7/8/14 Platinum Carbon and Diamine Grey inks, watercolor, Zig markers, Canson XL 140 lb. paper |
Three plaques commemorate the two floating bridges on the
southern end of Lake Washington: one for Lacey V. Murrow, the “dynamic director
of highways” when the first bridge was built in 1960; one for Homer M. Hadley,
pioneering Seattle engineer who designed and proposed the first concrete
floating bridge in 1920 in the face of “skepticism and opposition”; and one
officially designating the bridges a National Historic Civil Engineering
Landmark in 2008. That’s a lot of fanfare in a tiny, tiny park overlooking the
bridges in the quiet Leschi neighborhood, and from an engineering perspective,
I guess the fanfare is deserved.
To me, the fanfare and landmark are more about my childhood,
because the original bridge is what I saw every day from the livingroom and
kitchen windows in the house where I spent my first 24 years a few blocks north of the sketch viewpoint. (In the sketch,
which faces east, it’s the one on the right.) During daylight hours, we knew
about traffic flow or congestion on Interstate 90 long before it was reported.
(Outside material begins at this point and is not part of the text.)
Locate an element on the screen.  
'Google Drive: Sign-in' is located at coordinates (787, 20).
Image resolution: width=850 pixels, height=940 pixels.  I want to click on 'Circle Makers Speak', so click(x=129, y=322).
At
night, all we could see were the strings of street lights, headlights and tail
lights floating over the lake’s blackness. Either way, it was a beacon for my
family over the lake we all loved.
In 1989, several years after I had moved out, a parallel
bridge was built just north of the first, expanding the busy I-90 corridor
between Seattle and the Eastside from four lanes to eight. Time and traffic
march on.
An errand in Leschi this afternoon gave me an opportunity to
visit my old ‘hood and finally make this sketch, which I have wanted to do
since early last year when I saw the Seattle Sketcher’s series of sketches of the bridges.
That's a lot of bridge! I like how you showed the traffic flow in the distance. It must look really pretty at night.